Treatment of Parkinson's Disease Psychosis

Andrew Schleisman, PharmD Candidate 2017; Mikayla Spangler, PharmD, BCPS; Emily Knezevich, PharmD, BCPS, CDE


US Pharmacist. 2016;41(11):HS-20-HS-26. 

In This Article

Overview of PDP Management

Physical Versus Emotional Control

The intertwining pathophysiology of psychosis and PD through dopaminergic pathways presents healthcare professionals and patients with the unfortunate choice between physical and emotional stability. Dopaminergic agents that treat the symptoms of PD and maintain physical control are predominately associated with the triggering of psychosis symptoms through D2-receptor activation.[9,11] This swing to emotional instability could be broadly treated in one of two ways. One option is to stop the anti-PD agent; however, this is not feasible for most patients because physical instability and motor symptoms would return. Alternatively, an antipsychotic could be added, but nearly all typical and atypical antipsychotics work via D2-receptor antagonism, potentially tipping the scale toward physical instability. Accordingly, methods used in practice involve dose reduction of offending agents, as tolerated, or the use of an atypical antipsychotic with low D2-receptor affinity.[9,11]

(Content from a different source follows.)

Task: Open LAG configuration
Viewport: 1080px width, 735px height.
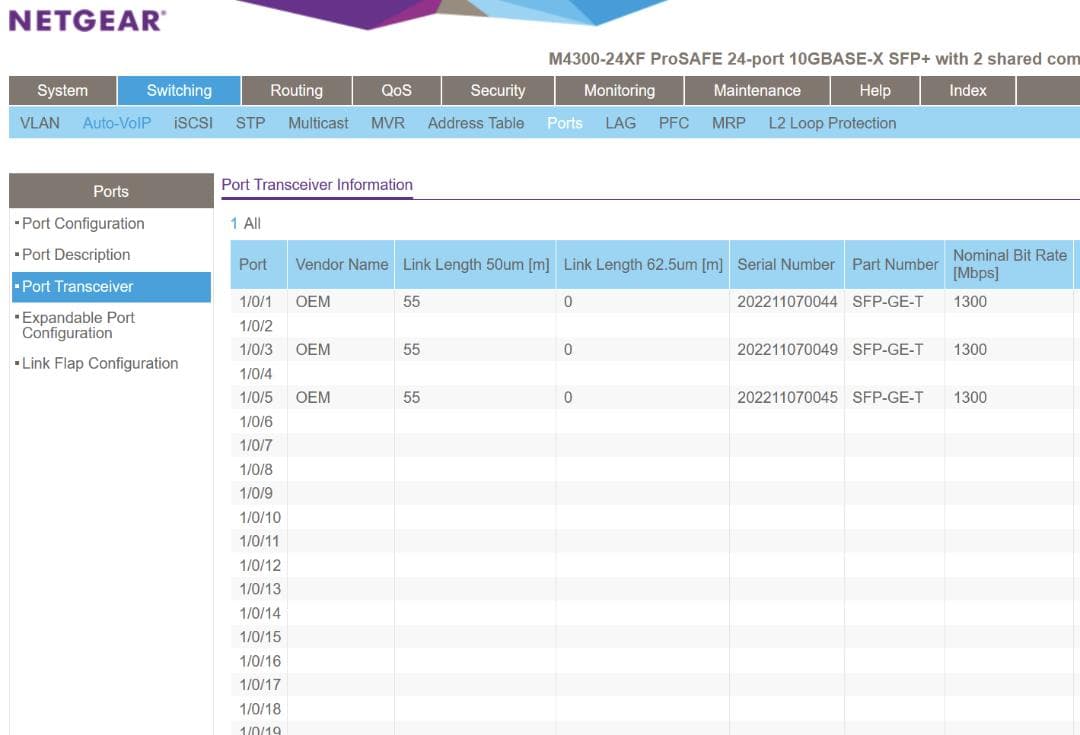Action: pyautogui.click(x=621, y=123)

Complexities Surrounding Antipsychotic use

The use of currently available antipsychotics in this population is complex, in part because of the black box warning regarding the increased risk of death when these agents are used in elderly patients with dementia.[12] This is significant for patients with PD for a multitude of reasons. First, PD is highly associated with the development of dementia, so many patients who are treated for psychosis likely have comorbid dementia. Additionally, psychotic symptoms of PD are more prominent with age, indicating a higher need for therapy in older patients. Even without the codiagnosis of dementia, antipsychotic use has been associated with a higher incidence of death in the PD population (hazard ratio 2.35, P <.001).[13] Although these medications have an increased risk of all-cause mortality, the exact mechanism has not been determined. Given the lack of alternative options, the risk of mortality must be balanced against the high morbidity and mortality associated with psychosis itself,[14] and antipsychotics remain the standard of practice for PDP treatment.

Stepwise Approach

The initial step in the treatment of PDP is to rule out external or secondary causes, such as infection, metabolic abnormalities, or structural lesions of the brain.[9,15] The next step, which is crucial for pharmacists, is to review the patient's current medications and identify any agents that may exacerbate psychotic symptoms. This includes not only anti-PD agents, but also medications for comorbid conditions. Potentially offending agents that are deemed nonessential should be discontinued. These may include tricyclic antidepressants, bladder antispasmodics, anticholinergics, benzodiazepines, muscle relaxants, and opioids—all of which are associated with some level of psychosis.[9,16]

If psychotic symptoms persist, it is important to review the anti-PD agents being used. Guidelines have suggested the reduction or discontinuation of anti-PD medications, starting with those with the most potential for psychosis induction and the least anti-PD activity.[16] Which agent to reduce or discontinue may be determined according to the following order: anticholinergics, amantadine, selegiline, dopamine agonists, and levodopa/carbidopa. Once the decision has been made to alter the use of a dopaminergic agent, it is vital to ensure that this medication is tapered gradually to avoid withdrawal and prevent neuroleptic malignant syndrome.[16,17] When anti-PD agents are being reduced, levodopa doses may need to be increased accordingly to maintain motor control.[17] If the above options do not resolve psychotic symptoms while maintaining motor control, the addition of an antipsychotic should be considered. Table 1 reviews the treatment algorithm for medical management of PDP. Above all, the patient and his or her caregiver should be closely involved in the treatment decision, fostering a patient-centered, individualized approach that emphasizes the risks and benefits specific to the patient.